==== EXCERPTED RECORDS
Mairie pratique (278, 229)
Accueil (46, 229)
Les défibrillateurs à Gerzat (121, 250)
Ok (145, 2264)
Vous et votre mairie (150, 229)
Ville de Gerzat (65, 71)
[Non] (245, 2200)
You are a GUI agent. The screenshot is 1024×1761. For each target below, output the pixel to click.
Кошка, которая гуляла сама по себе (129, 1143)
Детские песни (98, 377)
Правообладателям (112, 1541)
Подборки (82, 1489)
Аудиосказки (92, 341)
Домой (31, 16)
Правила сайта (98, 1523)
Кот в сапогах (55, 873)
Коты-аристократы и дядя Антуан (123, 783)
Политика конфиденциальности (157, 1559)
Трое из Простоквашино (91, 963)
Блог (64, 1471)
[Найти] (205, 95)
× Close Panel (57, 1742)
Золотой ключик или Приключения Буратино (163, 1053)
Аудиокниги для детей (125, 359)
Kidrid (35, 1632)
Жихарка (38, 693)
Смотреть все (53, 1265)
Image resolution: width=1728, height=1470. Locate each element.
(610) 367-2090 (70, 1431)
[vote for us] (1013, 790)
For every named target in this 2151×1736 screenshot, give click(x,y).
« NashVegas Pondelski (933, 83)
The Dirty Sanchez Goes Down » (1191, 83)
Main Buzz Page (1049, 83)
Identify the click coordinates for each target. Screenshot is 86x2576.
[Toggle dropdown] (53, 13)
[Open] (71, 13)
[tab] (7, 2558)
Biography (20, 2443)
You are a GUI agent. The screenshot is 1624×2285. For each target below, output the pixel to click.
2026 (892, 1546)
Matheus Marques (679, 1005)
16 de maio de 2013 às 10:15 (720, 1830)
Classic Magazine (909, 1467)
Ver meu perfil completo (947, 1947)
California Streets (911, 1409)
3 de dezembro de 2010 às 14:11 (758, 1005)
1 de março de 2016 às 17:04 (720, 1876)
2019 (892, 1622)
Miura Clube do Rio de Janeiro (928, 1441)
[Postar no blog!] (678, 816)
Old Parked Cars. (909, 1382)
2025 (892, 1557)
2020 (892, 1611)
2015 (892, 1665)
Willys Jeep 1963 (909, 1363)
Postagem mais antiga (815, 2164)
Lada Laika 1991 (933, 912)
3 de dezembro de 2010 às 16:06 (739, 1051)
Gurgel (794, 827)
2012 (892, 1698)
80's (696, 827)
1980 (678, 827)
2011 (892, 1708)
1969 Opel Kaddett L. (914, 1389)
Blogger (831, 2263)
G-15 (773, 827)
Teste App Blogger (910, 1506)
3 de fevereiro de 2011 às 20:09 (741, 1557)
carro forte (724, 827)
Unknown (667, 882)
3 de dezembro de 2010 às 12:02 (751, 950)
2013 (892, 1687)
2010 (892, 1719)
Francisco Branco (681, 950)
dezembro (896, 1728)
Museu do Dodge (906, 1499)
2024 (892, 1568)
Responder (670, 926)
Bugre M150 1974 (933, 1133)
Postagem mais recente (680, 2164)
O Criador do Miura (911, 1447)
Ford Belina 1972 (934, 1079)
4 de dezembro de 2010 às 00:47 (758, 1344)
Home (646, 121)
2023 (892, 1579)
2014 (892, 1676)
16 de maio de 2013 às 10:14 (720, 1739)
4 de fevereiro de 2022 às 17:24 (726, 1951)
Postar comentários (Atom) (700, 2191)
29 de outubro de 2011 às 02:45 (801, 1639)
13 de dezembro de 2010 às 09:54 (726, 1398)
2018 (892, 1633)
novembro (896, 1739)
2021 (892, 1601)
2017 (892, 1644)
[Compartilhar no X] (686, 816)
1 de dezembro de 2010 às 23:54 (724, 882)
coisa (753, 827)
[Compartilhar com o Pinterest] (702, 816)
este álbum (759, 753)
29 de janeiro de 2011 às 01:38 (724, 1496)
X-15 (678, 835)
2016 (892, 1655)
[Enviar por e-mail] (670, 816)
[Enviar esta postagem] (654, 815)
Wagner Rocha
========
[WORK INSTRUCTIONS] Copy the lines from the start of the data verbatim, stopping after the line containing "2010 (892, 1719)".

[ANSWER FOR THIS EXERCISE]
Mairie pratique (278, 229)
Accueil (46, 229)
Les défibrillateurs à Gerzat (121, 250)
Ok (145, 2264)
Vous et votre mairie (150, 229)
Ville de Gerzat (65, 71)
[Non] (245, 2200)
You are a GUI agent. The screenshot is 1024×1761. For each target below, output the pixel to click.
Кошка, которая гуляла сама по себе (129, 1143)
Детские песни (98, 377)
Правообладателям (112, 1541)
Подборки (82, 1489)
Аудиосказки (92, 341)
Домой (31, 16)
Правила сайта (98, 1523)
Кот в сапогах (55, 873)
Коты-аристократы и дядя Антуан (123, 783)
Политика конфиденциальности (157, 1559)
Трое из Простоквашино (91, 963)
Блог (64, 1471)
[Найти] (205, 95)
× Close Panel (57, 1742)
Золотой ключик или Приключения Буратино (163, 1053)
Аудиокниги для детей (125, 359)
Kidrid (35, 1632)
Жихарка (38, 693)
Смотреть все (53, 1265)
Image resolution: width=1728, height=1470. Locate each element.
(610) 367-2090 (70, 1431)
[vote for us] (1013, 790)
For every named target in this 2151×1736 screenshot, give click(x,y).
« NashVegas Pondelski (933, 83)
The Dirty Sanchez Goes Down » (1191, 83)
Main Buzz Page (1049, 83)
Identify the click coordinates for each target. Screenshot is 86x2576.
[Toggle dropdown] (53, 13)
[Open] (71, 13)
[tab] (7, 2558)
Biography (20, 2443)
You are a GUI agent. The screenshot is 1624×2285. For each target below, output the pixel to click.
2026 (892, 1546)
Matheus Marques (679, 1005)
16 de maio de 2013 às 10:15 (720, 1830)
Classic Magazine (909, 1467)
Ver meu perfil completo (947, 1947)
California Streets (911, 1409)
3 de dezembro de 2010 às 14:11 (758, 1005)
1 de março de 2016 às 17:04 (720, 1876)
2019 (892, 1622)
Miura Clube do Rio de Janeiro (928, 1441)
[Postar no blog!] (678, 816)
Old Parked Cars. (909, 1382)
2025 (892, 1557)
2020 (892, 1611)
2015 (892, 1665)
Willys Jeep 1963 (909, 1363)
Postagem mais antiga (815, 2164)
Lada Laika 1991 (933, 912)
3 de dezembro de 2010 às 16:06 (739, 1051)
Gurgel (794, 827)
2012 (892, 1698)
80's (696, 827)
1980 (678, 827)
2011 (892, 1708)
1969 Opel Kaddett L. (914, 1389)
Blogger (831, 2263)
G-15 (773, 827)
Teste App Blogger (910, 1506)
3 de fevereiro de 2011 às 20:09 (741, 1557)
carro forte (724, 827)
Unknown (667, 882)
3 de dezembro de 2010 às 12:02 (751, 950)
2013 (892, 1687)
2010 (892, 1719)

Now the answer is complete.